I think there is the same answer to both of these questions. Baton Rouge is often described as a “large small town” and both Louisiana State University (LSU) and Southern University call it home. With that, we have thousands of new college-aged residents coming to join our community each fall. Each one of these people is bright-eyed and ready to make their mark on the world, which brings a tremendous amount of energy and vibrancy to our city. On the flip-side though, Baton Rouge also has a “stickiness” to it. Natives and transplants alike don’t want to leave our community once established here. There are those who would argue that the latter isn’t healthy for an ecosystem. While I understand it is important to leave your city walls to gather experiences with new cultures and point of views, I also think there is value in “coming home.” Those who plan to be here for the long-term the are most invested in improving our community and economy, and as a result, supporting local entrepreneurial efforts.
What industries have historically thrived in Baton Rouge? How has this shaped the startup ecosystem there?
Esso and other large petrochemical companies came here in the 1920’s and as a result, oil and gas have fed our economy ever since. While these companies are responsible for building our economy, they have also made us reluctant to seek out new ways to diversify our industry-base. Recently, that mindset has begin to shift and as we have begun to see the value of having an economy that has a wide range of different size companies in multiple industries.

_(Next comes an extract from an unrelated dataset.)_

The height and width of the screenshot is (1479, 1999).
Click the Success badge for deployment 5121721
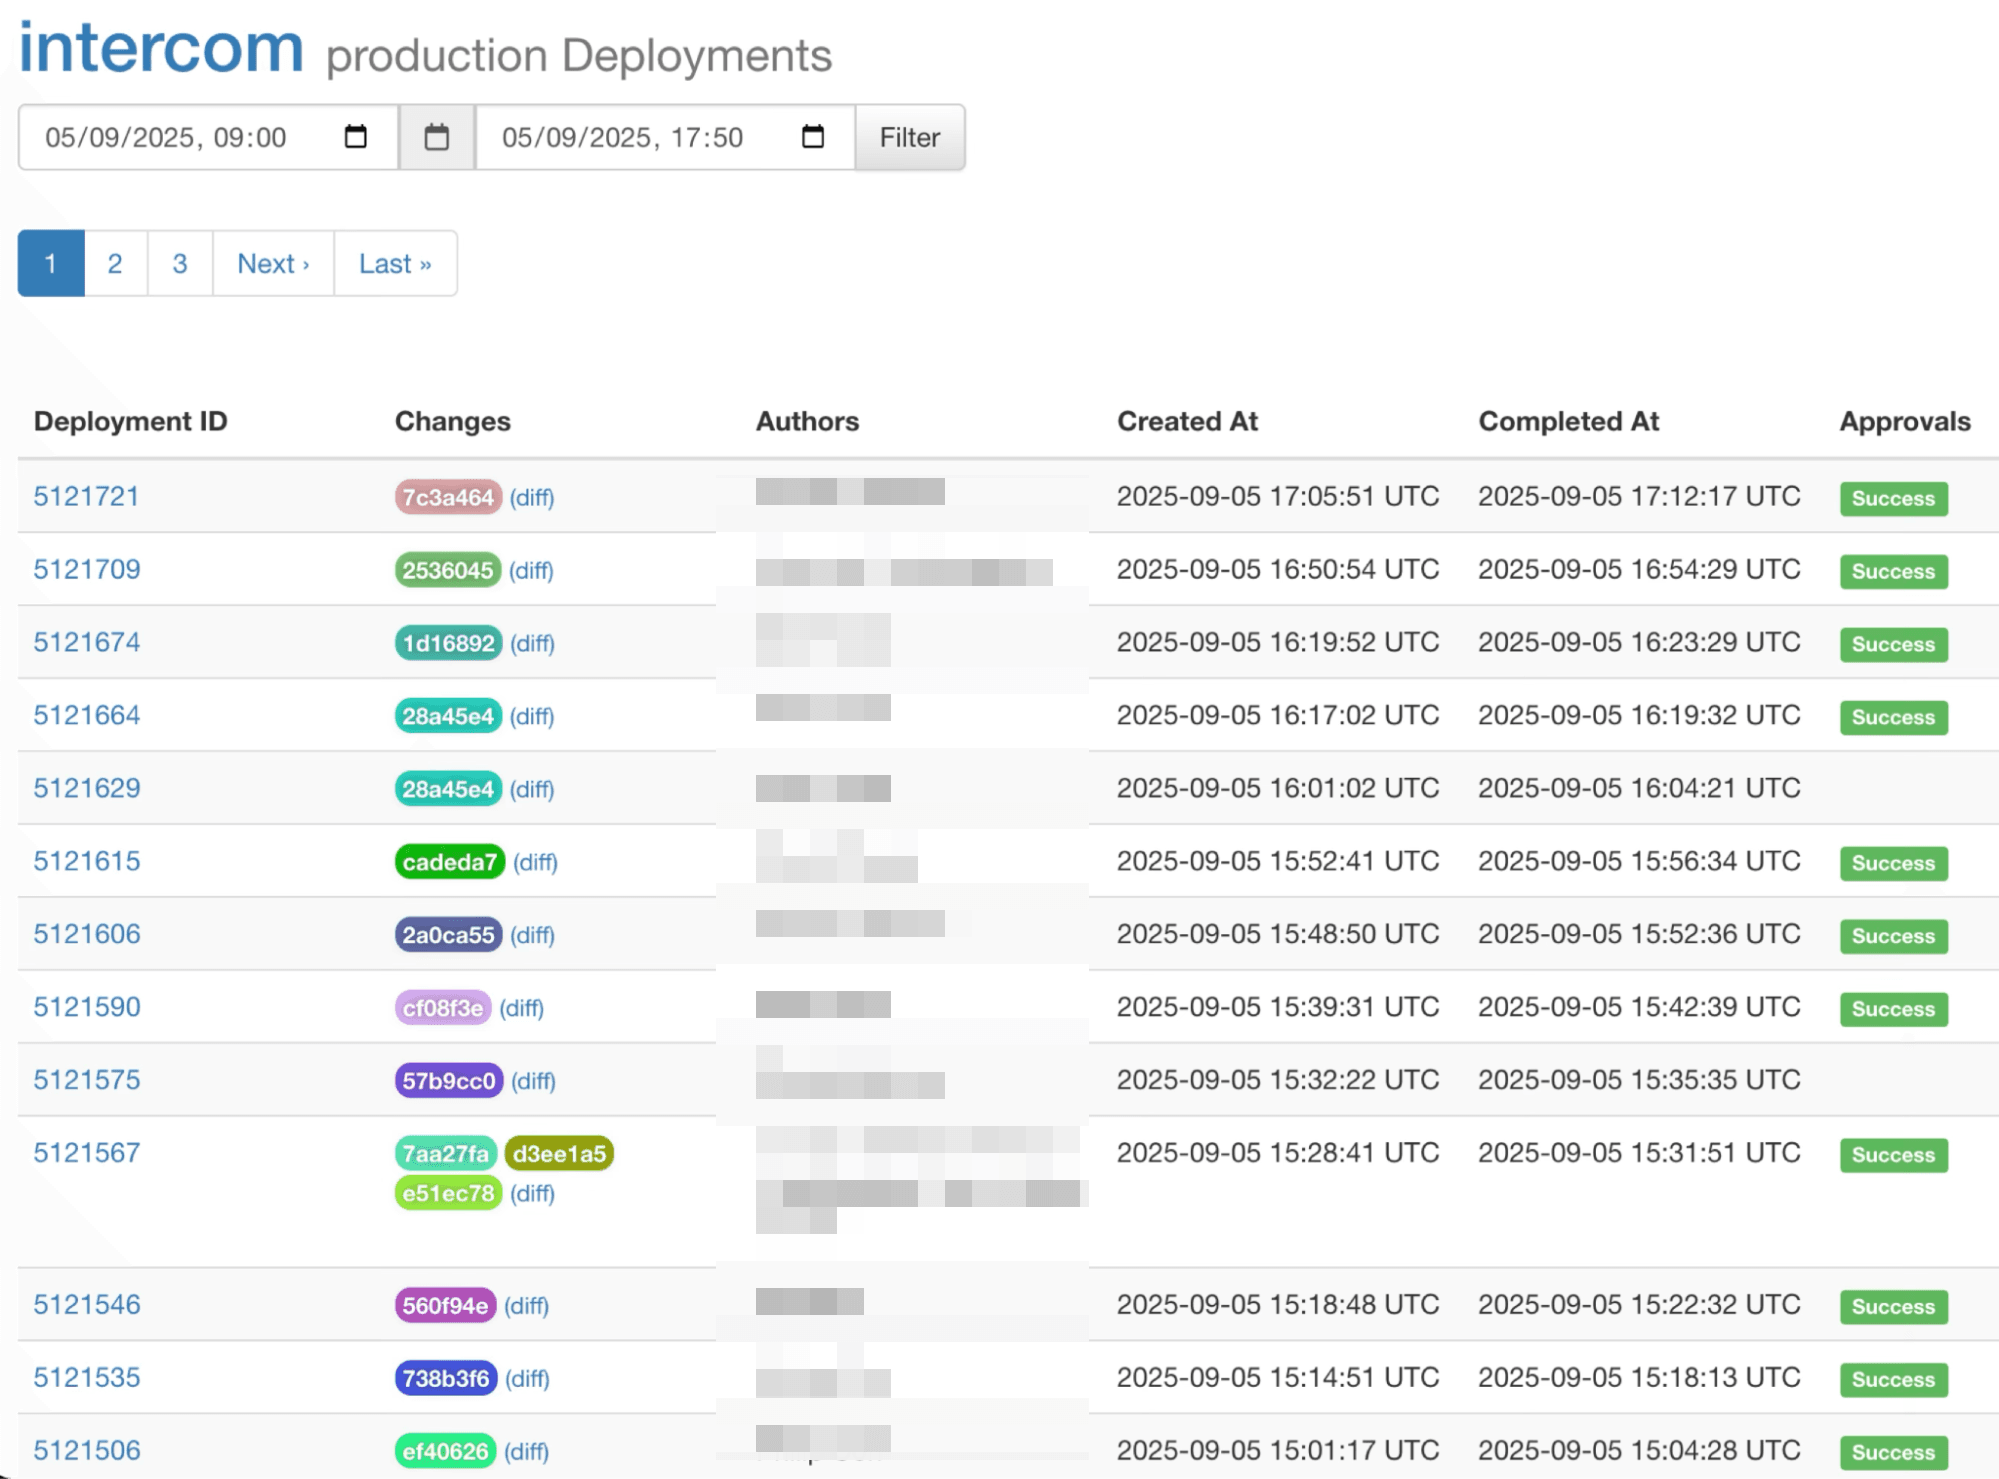(1892, 498)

I don’t know if there is one moment that I can point to saying “this is when the change happened.” I know when the Tech Park was conceived in 2000, we were a result of groups tired of Baton Rouge being at the bottom of good list and at the top of bad list. Like most things, we didn’t get to where we are overnight, nor would the fix happen overnight. The push has started and we have momentum. We all wish it would happen quicker, but I believe that slow, organic growth is the only way to grow a vertical and our technology ecosystem is doing just that.

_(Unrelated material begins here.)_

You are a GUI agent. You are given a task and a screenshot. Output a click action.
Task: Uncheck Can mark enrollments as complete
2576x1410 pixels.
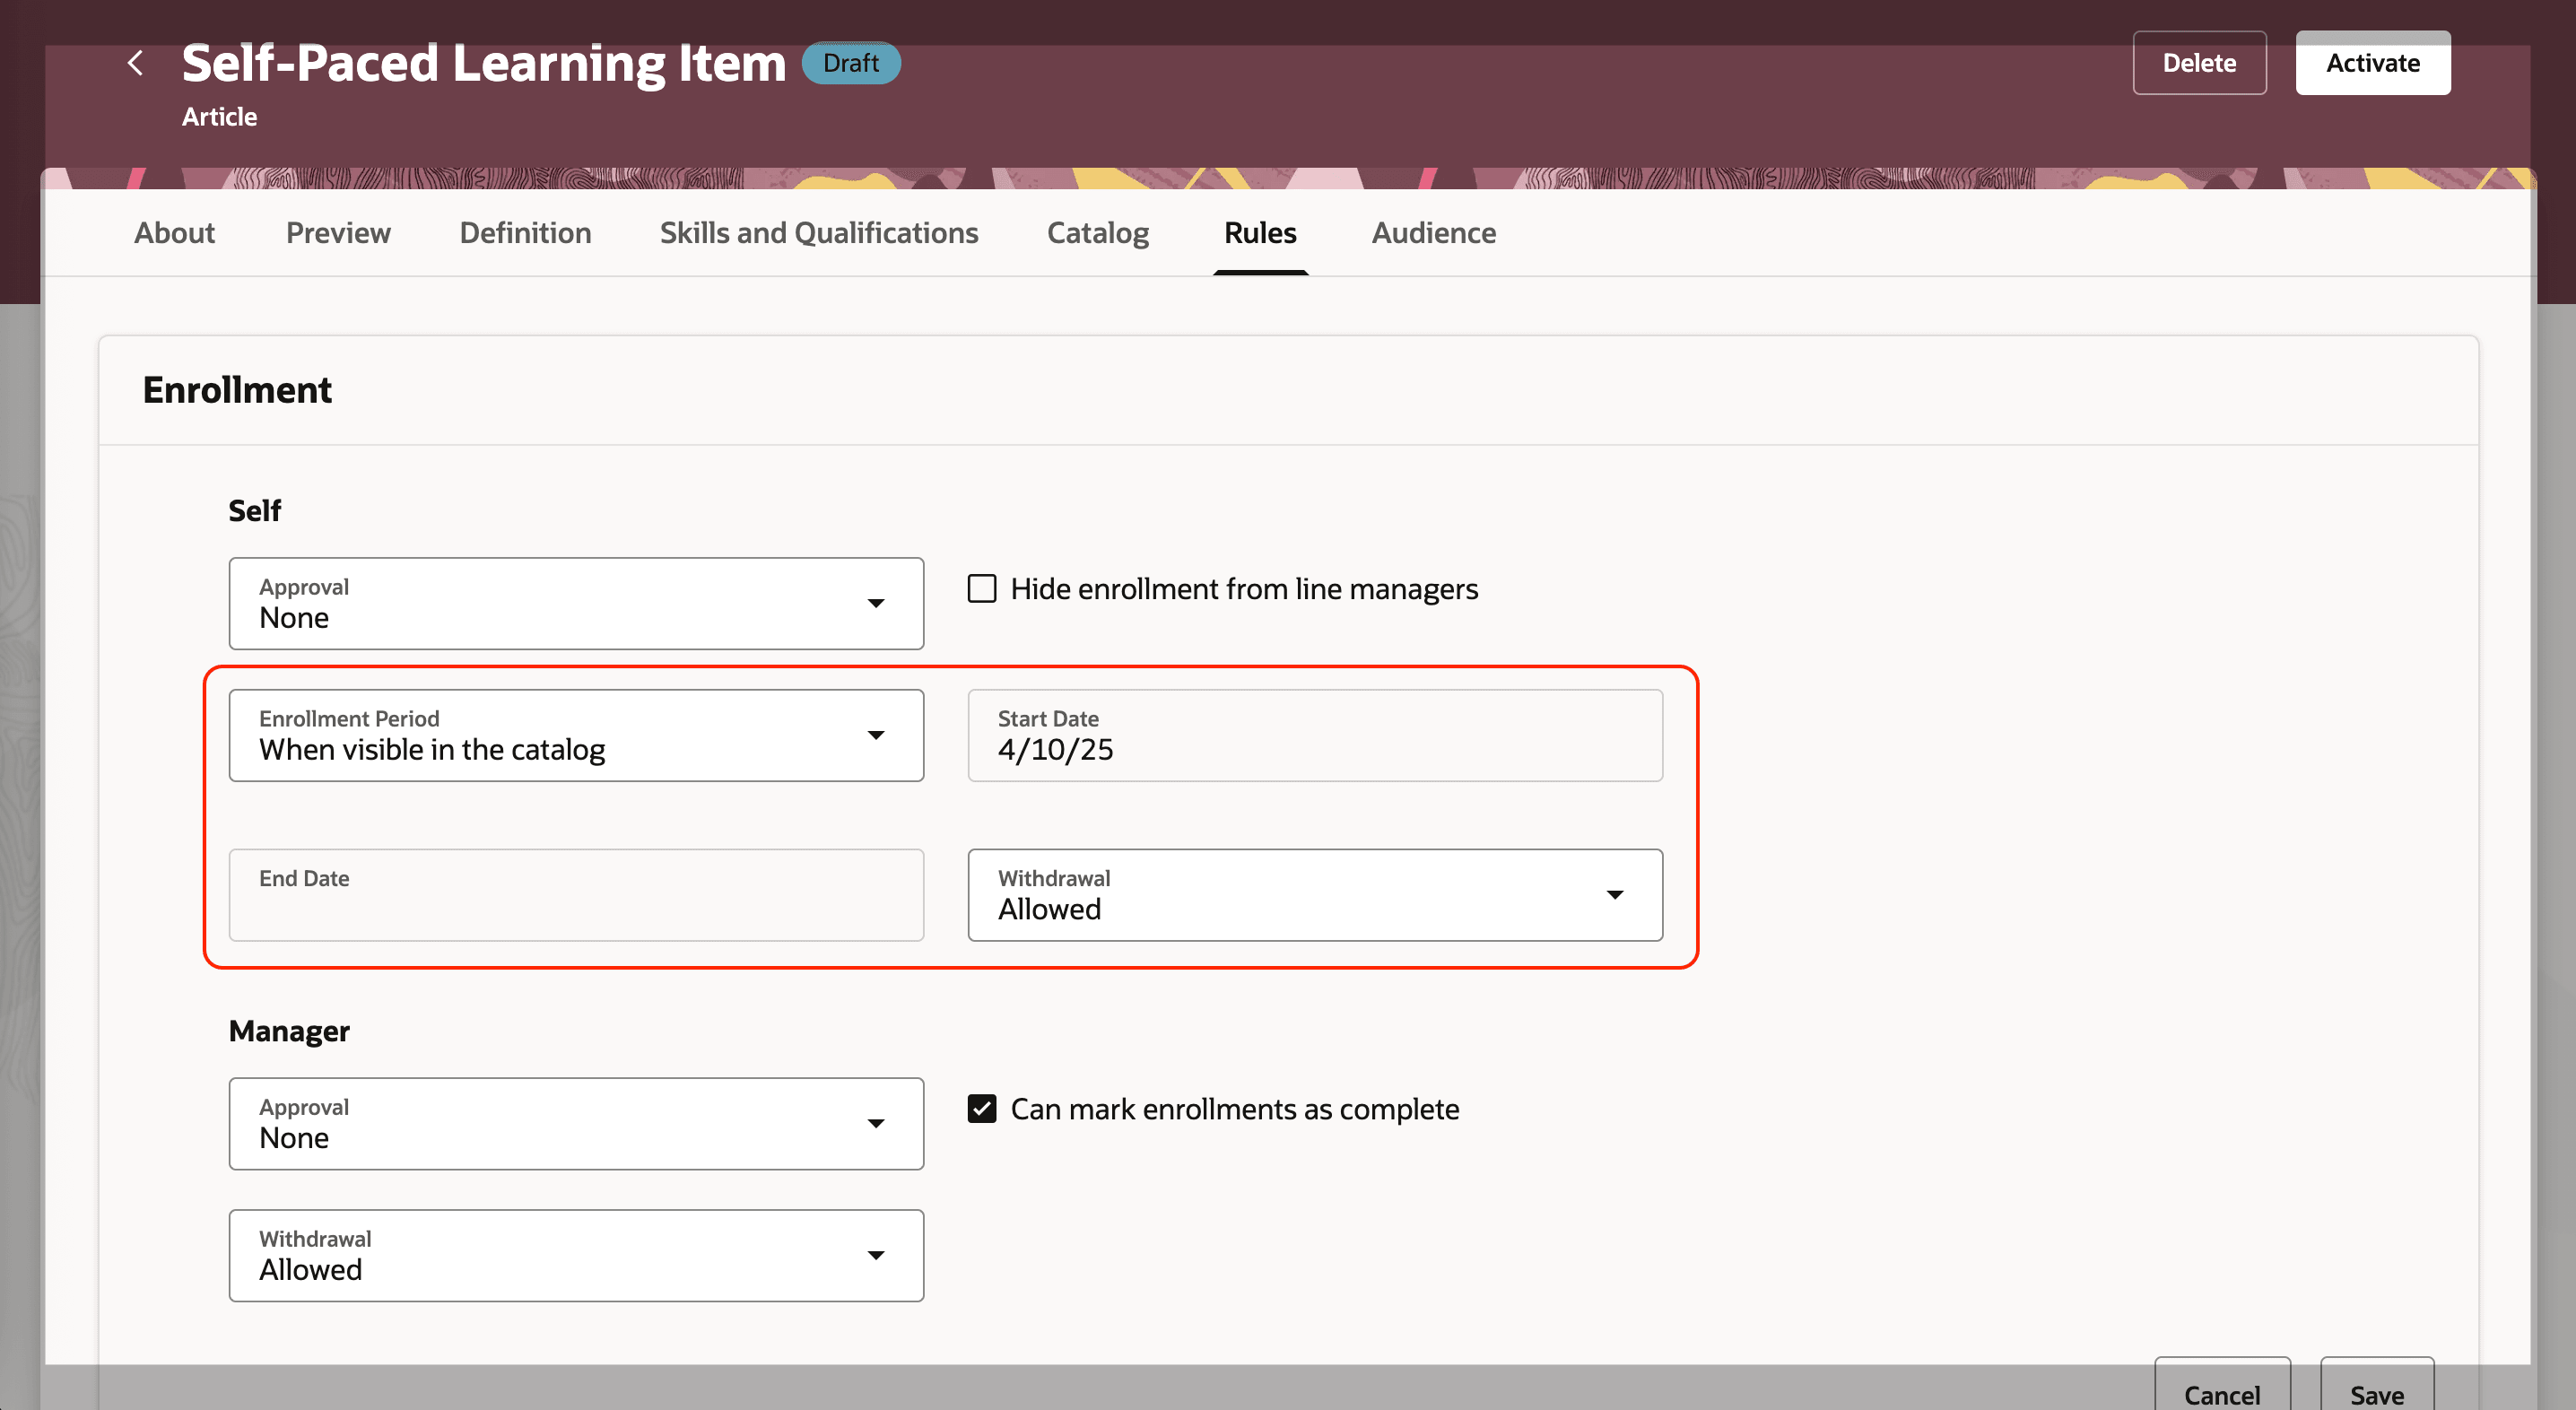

Are there specific public policies or government initiatives that have enabled startup growth in Baton Rouge?
The Baton Rouge-Area Chamber (BRAC) and Louisiana Economic Development (LED) have been at the forefront of pushing for entrepreneur-friendly policy in our region. Thanks to BRAC and LED’s leadership, the state offers aggressive tax credits that incentivize our companies to create on-shore programming jobs. In addition, last year, we were able to strengthen our SBIR incentives, by making the tax credit “transferable.” If the value of a company's credits is higher than its tax liability, it can sell the excess credits to another taxpayer who owes the state taxes, which has provided a entré into federal funding for our early and second-stage companies.
Are there some startups to watch coming out of the Baton Rouge region?
Definitely. There are several:
Health Engagements is a mobile device and software solution platform that allows doctors to remotely monitor patients with chronic conditions;
Mastery Prep is a software development and online marketing company that specializes in professional development and ACT test preparation;
Kinesics uses proprietary software that provides data about the human body. It takes a program that might otherwise be delivered individually and makes it scalable; and
Procedural Reality is a video game technology company focused on researching, developing, and applying advanced algorithms to automatically generate content traditionally created by humans.